When researchers looked at musical behavior in these integrative, "both-and" ways, they found some interesting things.

• More of the brain is engaged during musical experiences than during rest or linguistic communication.11 Musical participation, including listening, seems to arouse other brain functions, such as spatial reasoning, attention, and perception. Music can, as a result, carry other information, such as the letters of the alphabet, the steps to a dance, the procedures in an industrial assembly line, the brand names of manufactured products in jingles, and the place names in popular songs.

• There are more developmental patterns in music besides the changing voice and certain kinds of music aptitude.12 Composition and improvisation, listening abilities, and the ways musical performance is integrated with the rest of one's life also exhibit developmental patterns.13

Music study, then, changes people.14 It expands the brain's electro-chemical activity in the presence of music and since the brain is an active part of perception, and because perception and cognition are integrated processes, what one notices in music expands. Our understanding of the extent to which this affects other human functions is increasing, and there are few simple answers.15

The following are some ways that music study can support various abilities useful to the student in reaching several important educational goals:16 analyzing documents, analyzing performances and other actions, brainstorming, classifying, comparing and contrasting, creating a product, decision-making, defining context, developing and applying craftsmanship, developing personal commitment, discovering/generating patterns, evaluating, sequencing, synthesizing, valuing uniqueness and diversity.

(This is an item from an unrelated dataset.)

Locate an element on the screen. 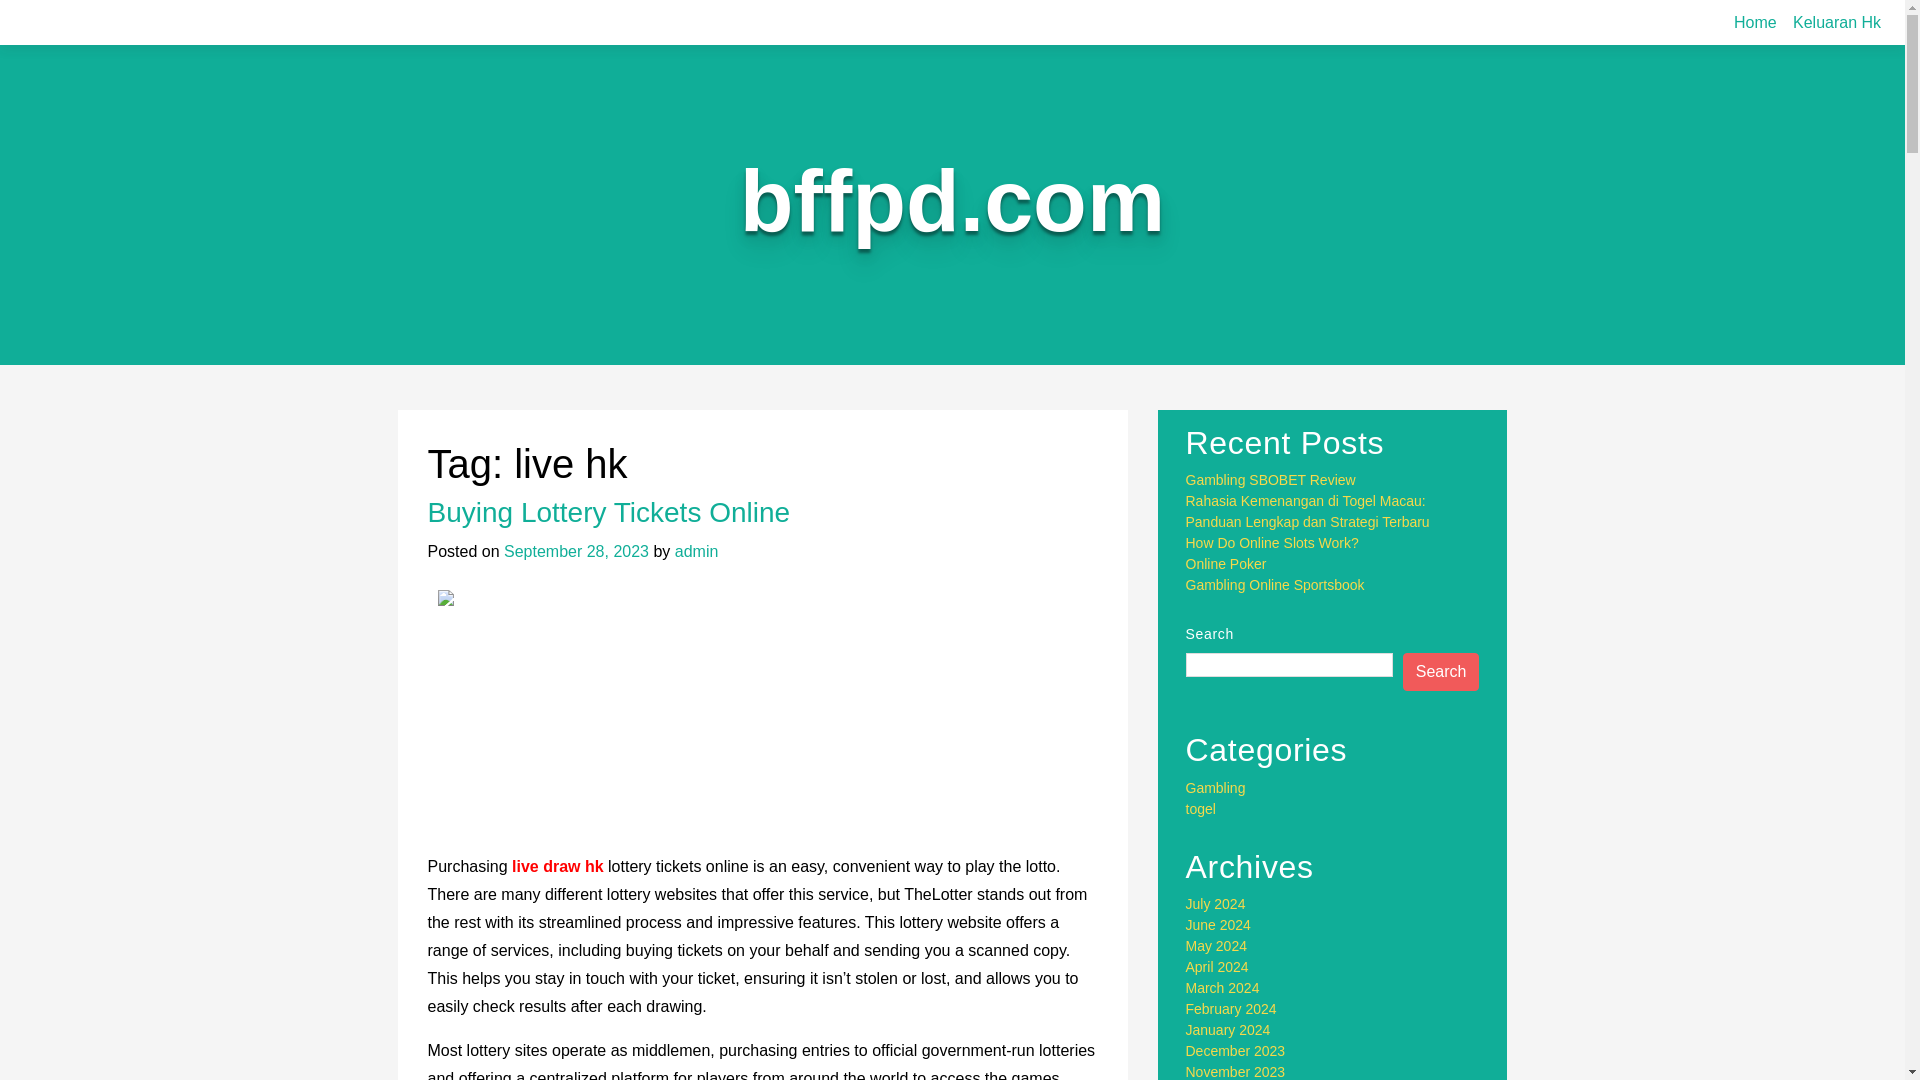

As a result of our growing knowledge, we have a more thorough appreciation of the complexity of our capacity to make sense out of our world. This is liberating because unwarranted beliefs lead more often to division between people than to understanding, tolerance, and collaboration. Music study and learning provide independent, personal, expanded ways to experience life. This is empowering because, with study, we are each able to construct an acoustical environment that includes an ever-expanding store of personally meaningful music, rather than an environment limited by the musical taste of other people.